-------- Excerpt --------

Devam Ediyor

Need web scraping script written for Web-Harvest

The job is to supply a script written with Web-Harvest 2.0 beta 1 to extract data from a website as detailed below. I will be running the script myself so the actual script is required and not the resultant XML.

The starting URL is [url removed, login to view]

Inside <table class="foodhome"> each <h2> must be saved as a category

Below each <h2> is a <ul> which contains a list of <li> which must be saved as a subcategory

Each <li> must be followed in turn

A link with the text 'Show all brands' must be followed

On the resultant page is a <table> with no classes or styles associated with it

Within that <table> are a series of <href> the the of which must be saved as a brand

Each <href> must be followed in turn

On the resultant page is a <table width="100%">

Within that <table width="100%"> area series of <tr>

Each odd <tr> must be saved as a subbrand

Each even <tr> contains a list of <li> which must be saved as a food

Each <li> must be followed in turn

On the resultant page is a <table class="foodlabel"> which contains the primary information I need

The second row contains the serving information

The various <options> must be saved as a serving (comma separated if possible)

--------

> **Actions to take**:
1) In the job posting, which version of Web-Harvest must the script be written with?
2) According to the job posting, why does the poster want the actual script rather than the resulting XML?
3) Pick up the job posting where it stops and continue it.
The material after this point has no connection to the job posting.

-------- Supplied data --------

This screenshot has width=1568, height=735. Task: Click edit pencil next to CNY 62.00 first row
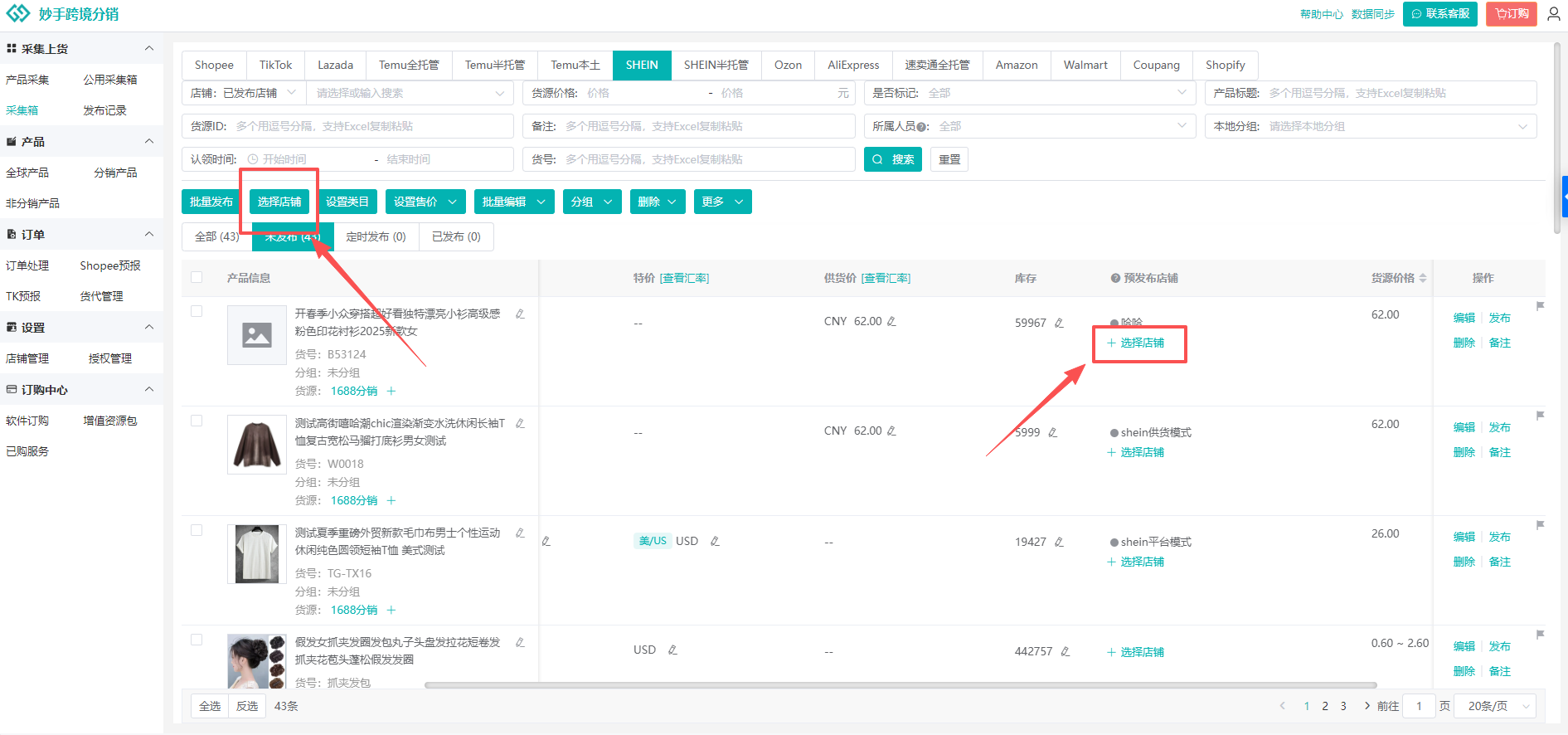tap(891, 322)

--------

> **Answer set**:
1) Web-Harvest 2.0 beta 1.

2) The poster will run the script personally, so the script itself is needed rather than its XML output.

3)
The input id="amount" should then be set to 100

The selector should then be set to value=-1

If a value of -1 is not available then this row can be deleted / ignored and move onto the next

The third row contains two data entries

- <SPAN id="calories">xxx</SPAN> must be saved as a calorie

- <SPAN id="kilojoules">xxx</SPAN> must be saved as a kilojoule

- Please note that sometimes aother row is inserted between the second and third and should be ignored

The row following the calorie / kilojoule row can be ignored

Each row after this point must be saved in the following way

- The 1st column in the row is to become a field name (e.g. Total Fat)

- The 2nd column in the row is to become the value stored in the associated field name

- The 3rd column can be ignored

The last row can be ignored

That ends the data extraction for a single food item. The process should then move back and continue onto the next food item.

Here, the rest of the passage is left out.